Bref, le courrier électronique, c'est bien fin, mais ça
n'a pas le charme des enveloppes cachetées que l'on porte
sur son coeur ou que l'on hume avant d'ouvrir.
Sans afficher une mélancolie du temps où la lettre
était le seul moyen de communication interurbaine disponible,
M. Melançon estime que l'échange épistolaire
a une place unique et irremplaçable. «J'utilise le
courrier électronique chaque jour, mentionne le professeur.
Je le trouve utile, efficace, rapide. Mais nous n'écrivons
pas les mêmes choses que lorsque nous utilisons une feuille
de papier et un crayon.»
Un genre littéraire universel
La lettre, c'est la seule forme littéraire que chacun d'entre
nous a utilisée au moins une fois dans sa vie. C'est aussi
la forme littéraire la moins étudiée dans
les départements universitaires. Après avoir rédigé
une brillante thèse sur l'oeuvre épistolaire de
Denis Diderot - qui, publiée, a figuré parmi les
ouvrages finalistes du Prix du Gouverneur général
-, le jeune professeur a animé durant plusieurs années
le séminaire Sociopoétique de l'épistolaire.

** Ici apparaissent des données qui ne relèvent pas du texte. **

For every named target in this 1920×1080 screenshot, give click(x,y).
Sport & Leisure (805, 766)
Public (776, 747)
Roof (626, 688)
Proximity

«Je demandais aux étudiants d'apporter un texte à
étudier. Ça pouvait être une lettre au lecteur,
une lettre d'amour d'un auteur célèbre ou de n'importe
qui. Nous en sommes vite venus à nous interroger sur le
courrier électronique.»
On entend beaucoup dire que le courrier électronique va
relancer la lettre. D'autres disent qu'il va, au contraire, la
faire disparaître. «Ce sont deux faussetés»,
estime le chercheur. Il y a certes des originalités propres
à cette forme de communication, mais elle ne menace pas
la bonne vieille lettre.
«Ce courrier peut être un nouveau lieu de création
littéraire et un nouveau thème mais [...] pas une
nouvelle forme de l'épistolaire, écrit-il dans Sevigne@Internet.
Au contraire, c'en est la négation, ou la contre-épreuve,
un prolongement du téléphone, mais d'un téléphone
qui permettrait d'archiver toutes ses conversations, d'en conserver
la trace, mêlant l'éphémère et le permanent.»
Au cours d'une conférence à l'Université
Laval, M. Melançon a mené une expérience
amusante. Il a demandé à 20 personnes de rédiger,
sous forme manuscrite, une lettre d'amour figurant dans le roman
Virtual Love. Durant la conférence, il a distribué
ces lettres (sous enveloppe cachetée) et en a présenté
la version électronique sur un écran. La différence
entre les deux est apparue de manière percutante.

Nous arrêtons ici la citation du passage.